_Task brief:_
Render the items below as a JSON list of strings, one string per line, with blank lines skipped and the pictures left out.

_Entries shown:_
***
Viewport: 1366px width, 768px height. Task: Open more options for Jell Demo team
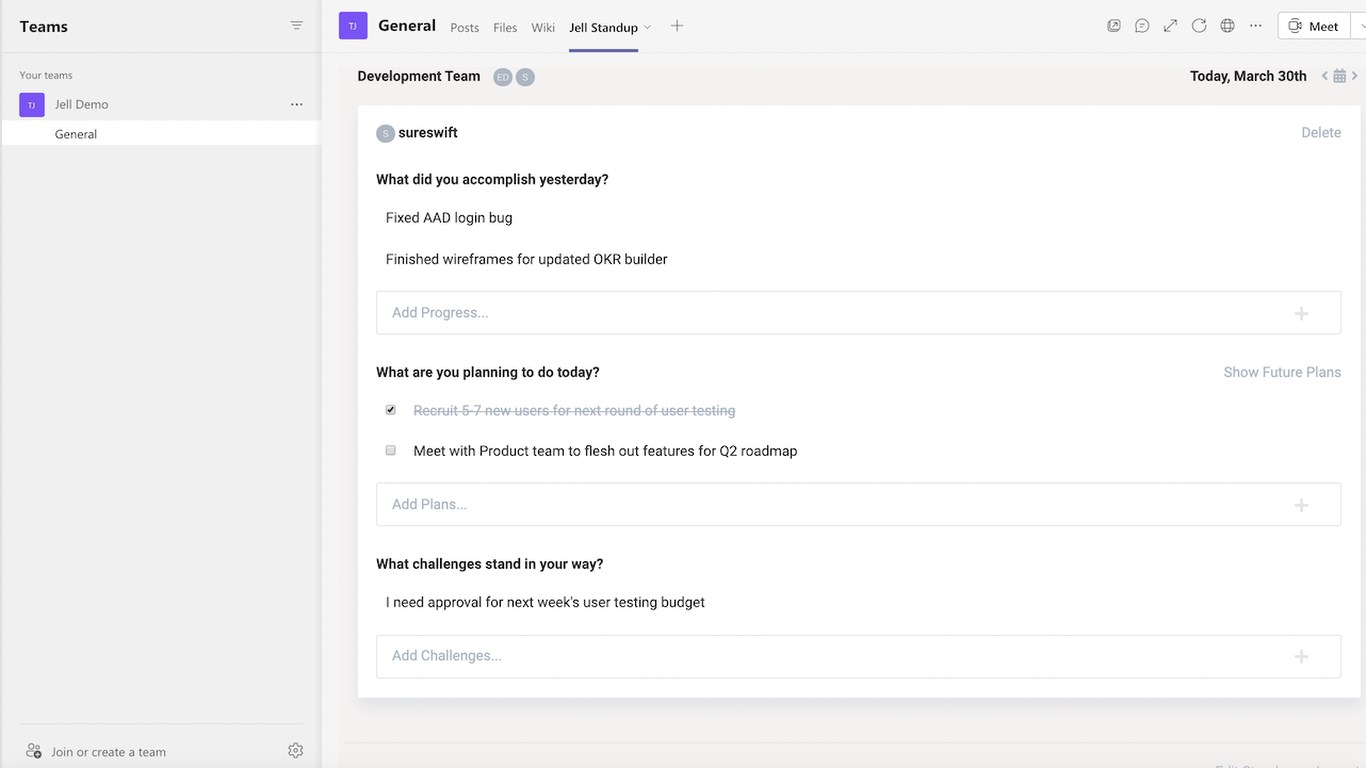pos(296,104)
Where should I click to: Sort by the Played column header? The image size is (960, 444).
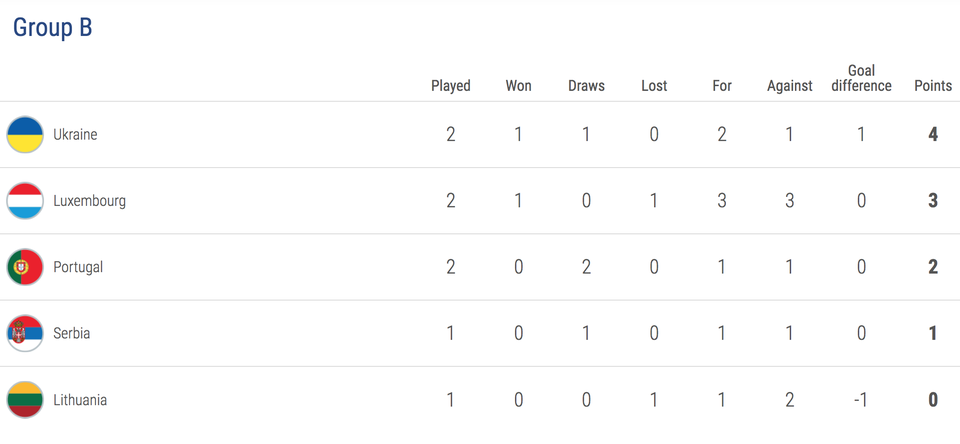[x=451, y=86]
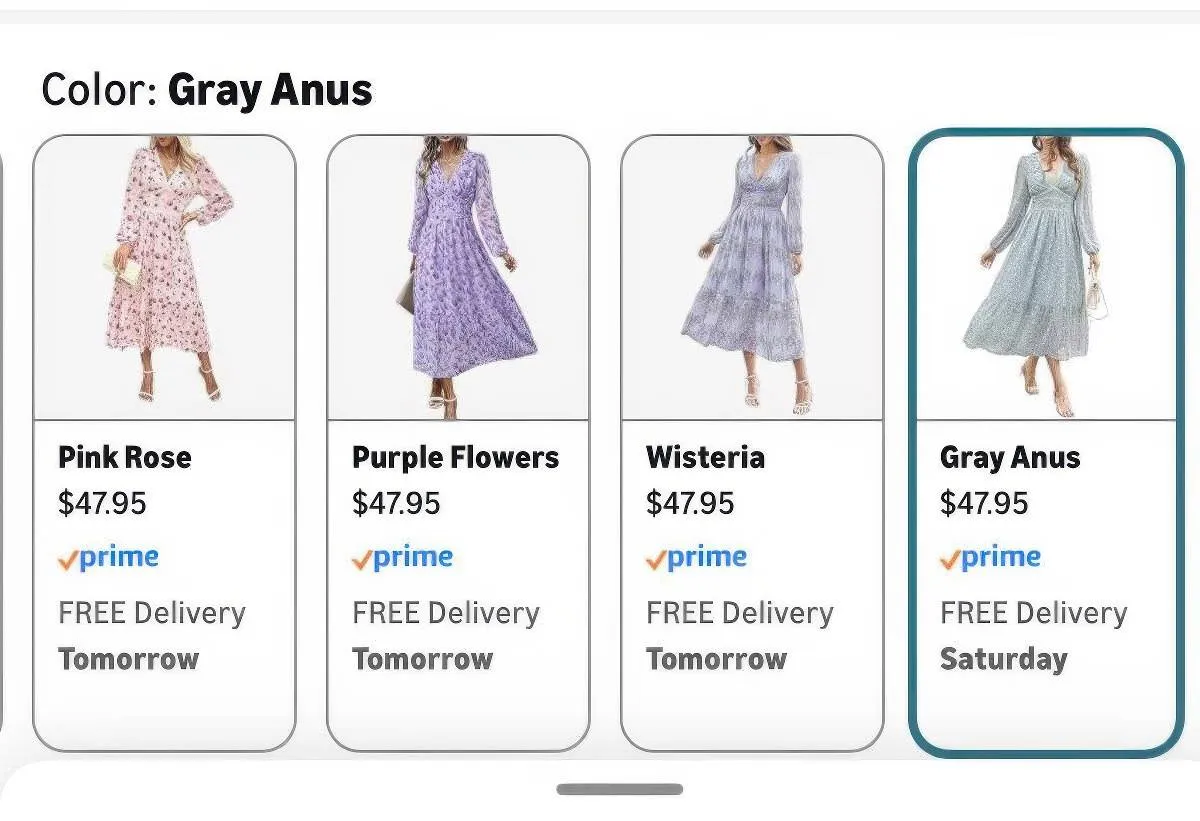Click the FREE Delivery Saturday text

click(1033, 636)
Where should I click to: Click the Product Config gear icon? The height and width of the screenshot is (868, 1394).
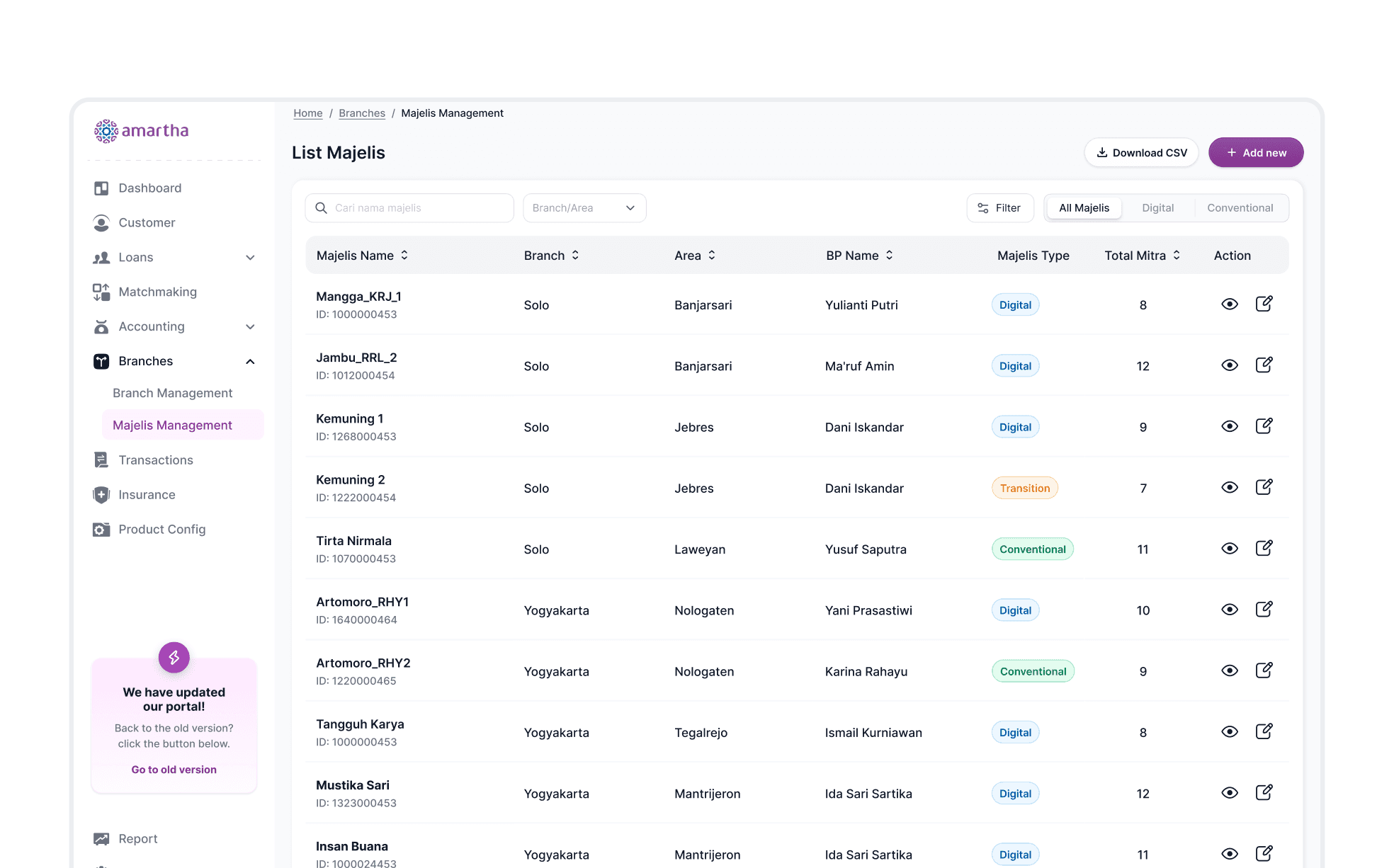coord(101,530)
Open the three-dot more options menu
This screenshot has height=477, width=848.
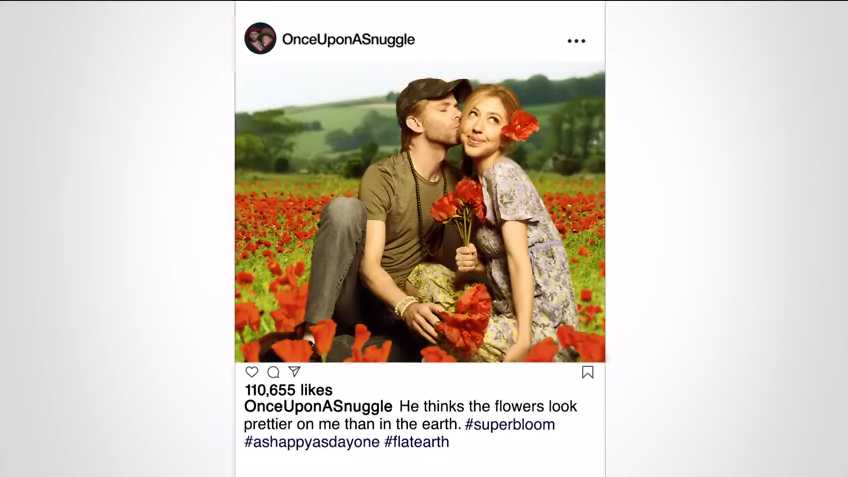pyautogui.click(x=576, y=41)
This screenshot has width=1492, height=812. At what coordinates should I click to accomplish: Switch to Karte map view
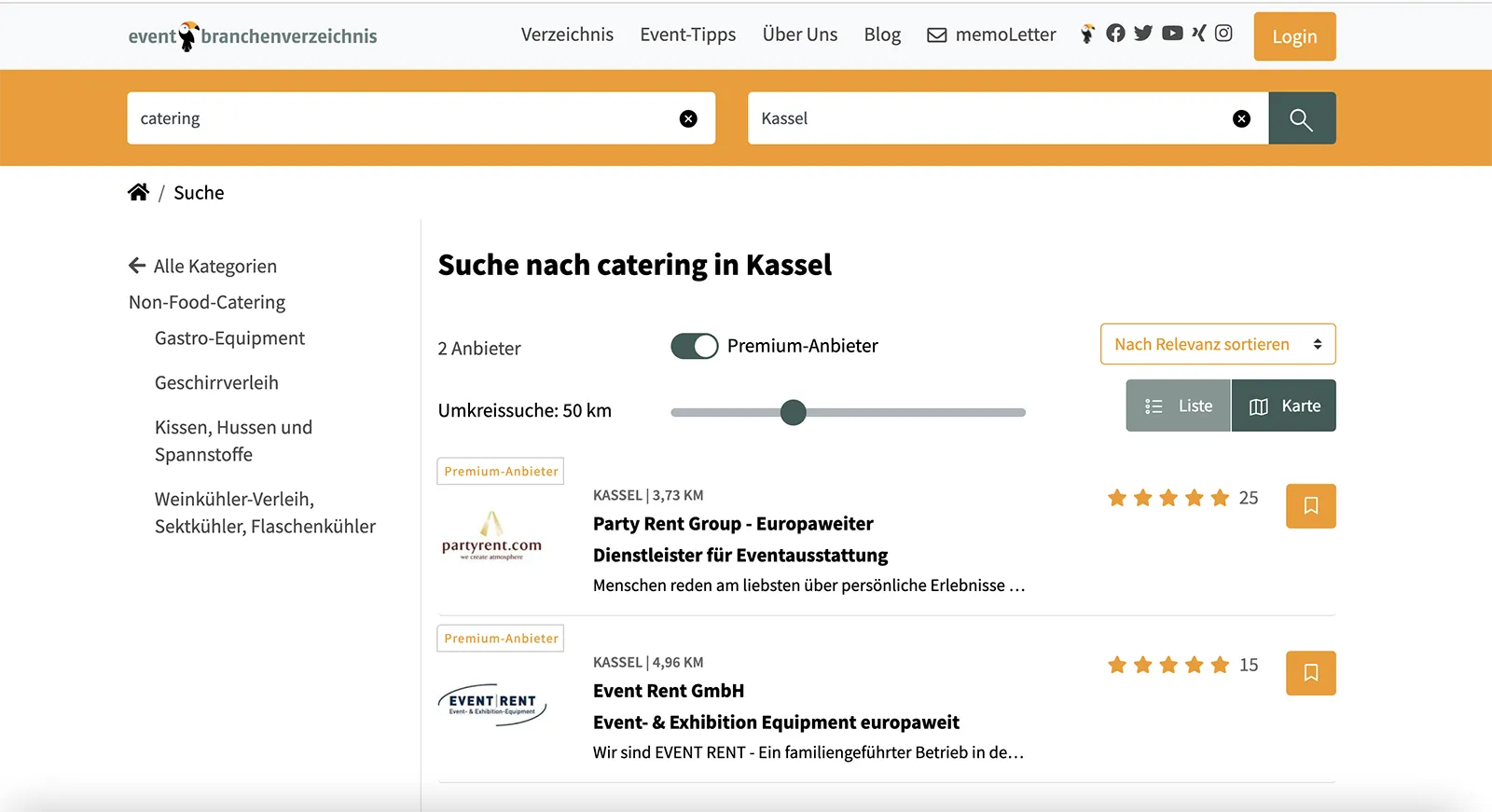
***
_Answer:_
[
  "Viewport: 1366px width, 768px height. Task: Open more options for Jell Demo team",
  "pos(296,104)",
  "Where should I click to: Sort by the Played column header? The image size is (960, 444).",
  "[x=451, y=86]",
  "Click the FREE Delivery Saturday text",
  "click(1033, 636)",
  "Where should I click to: Click the Product Config gear icon? The height and width of the screenshot is (868, 1394).",
  "coord(101,530)",
  "Open the three-dot more options menu",
  "This screenshot has height=477, width=848.",
  "pyautogui.click(x=576, y=41)",
  "This screenshot has width=1492, height=812. At what coordinates should I click to accomplish: Switch to Karte map view"
]